Adding file-sources to Galaxy

Under Development!

This tutorial is not in its final state. The content may change a lot in the next months. Because of this status, it is also not listed in the topic pages.

Author(s)	Marie Josse
Reviewers

Overview
Questions:

How to set up an S3 bucket

Objectives:

Add your S3 bucket on Galaxy

Time estimation: 15 minutes

Supporting Materials:

Published: Jan 20, 2025

Last modification: Jan 20, 2025

License: Tutorial Content is licensed under Creative Commons Attribution 4.0 International License. The GTN Framework is licensed under MIT

purl PURL: https://gxy.io/GTN:T00529

version Revision: 1

This tutorial demonstrates how to implement an S3 bucket as a Galaxy file-source within Galaxy. We will add here the public Argo data Amazon S3 bucket. Argo is an international program that observes the interior of the ocean with a fleet of profiling floats drifting in the deep ocean currents (https://argo.ucsd.edu). It started 20 years ago and is a dataset of 5 billion in situ ocean observations from 18.000 profiling floats (4.000 active). The Argo GDAC dataset is a collection of 18.000 NetCDF files. It is a major asset for ocean and climate science and a contributor to IOCCP reports.

Agenda

In this tutorial, we will cover:

Find the information you need

Add the S3 bucket

Conclusion

Find the information you need

Hands On: Find an S3 bucket

Go on Amazon Sustainability Data Initiative.

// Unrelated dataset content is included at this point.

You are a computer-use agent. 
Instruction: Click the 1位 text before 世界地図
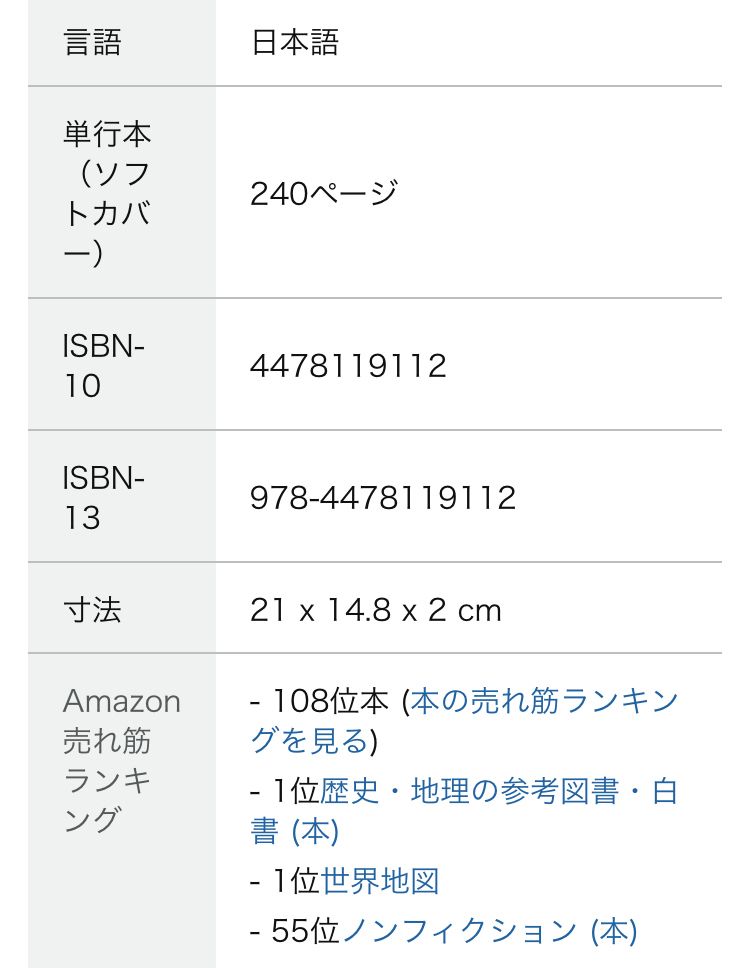click(x=295, y=881)
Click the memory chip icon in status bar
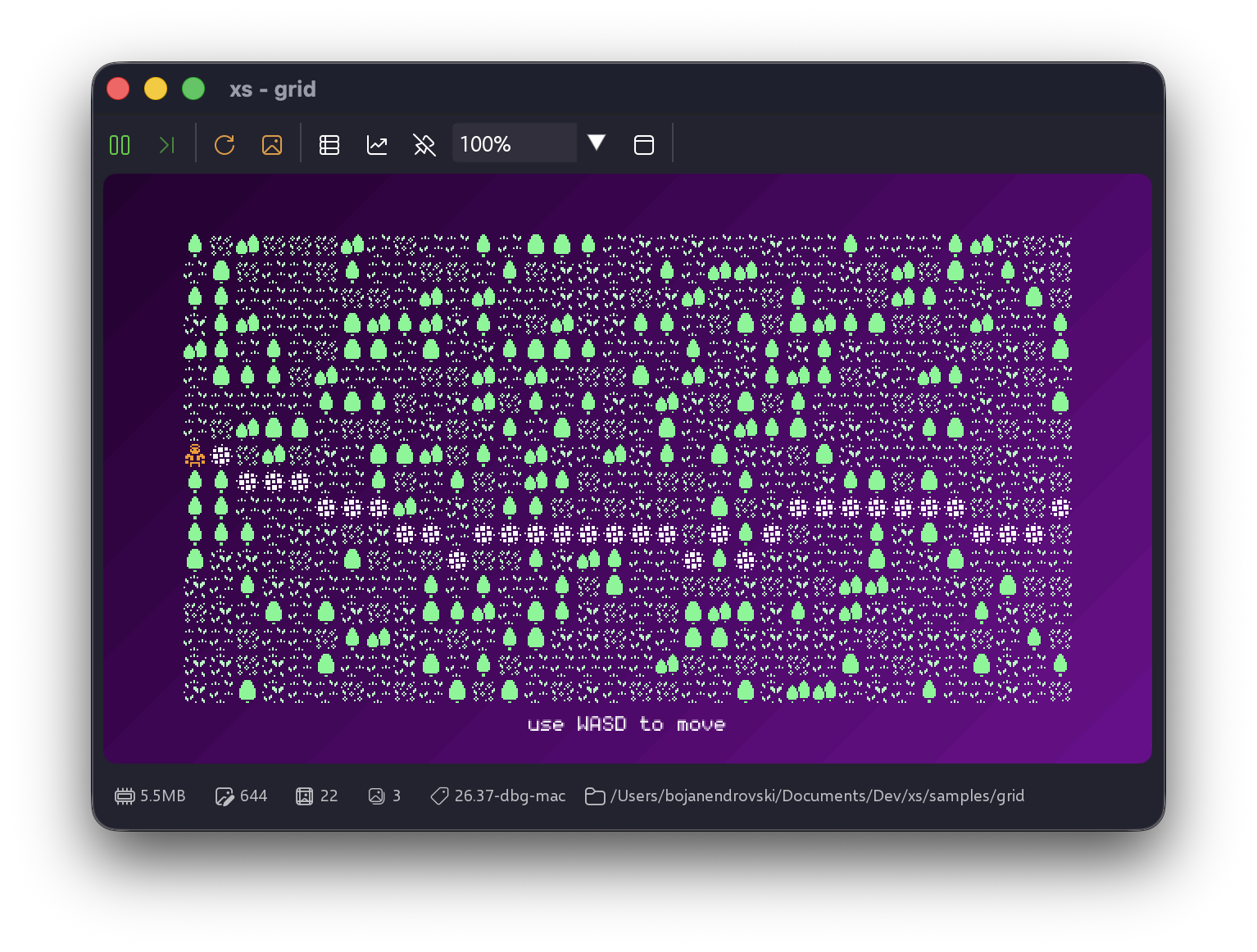 click(125, 796)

There you can visit the catalog of data, and by searching for Argo you can directly get to the Argo registry.

On this last page you’ll find all the information you’ll need to add the S3 bucket to Galaxy

Add the S3 bucket

Hands On: Add on Galaxy

If not already done clone the Galaxy Europe Infrastructure-playbook repo

Create a branch on your fork

Go to the file file_sources_conf.yml.j2 in templates/galaxy/config/

There you can edit the file and add your S3 bucket by adding a Argo specific section, like in the following:
- type: s3fs
  label: Argo marine floats data and metadata from Global Data Assembly Centre (Argo GDAC)
  id: argo-gdac-sandbox
  doc: Argo is an international program to observe the interior of the ocean with a fleet of profiling floats drifting in the deep ocean currents (https://argo.ucsd.edu). 
  bucket: argo-gdac-sandbox
  anon: true
Finally, commit your changes and write a nice message for the admin when you open your Pull Request.

Conclusion

Here you are all set and once your Pull Request is merged you’ll soon be able to see your bucket in upload data, Choose remote files, and then search for your bucket label !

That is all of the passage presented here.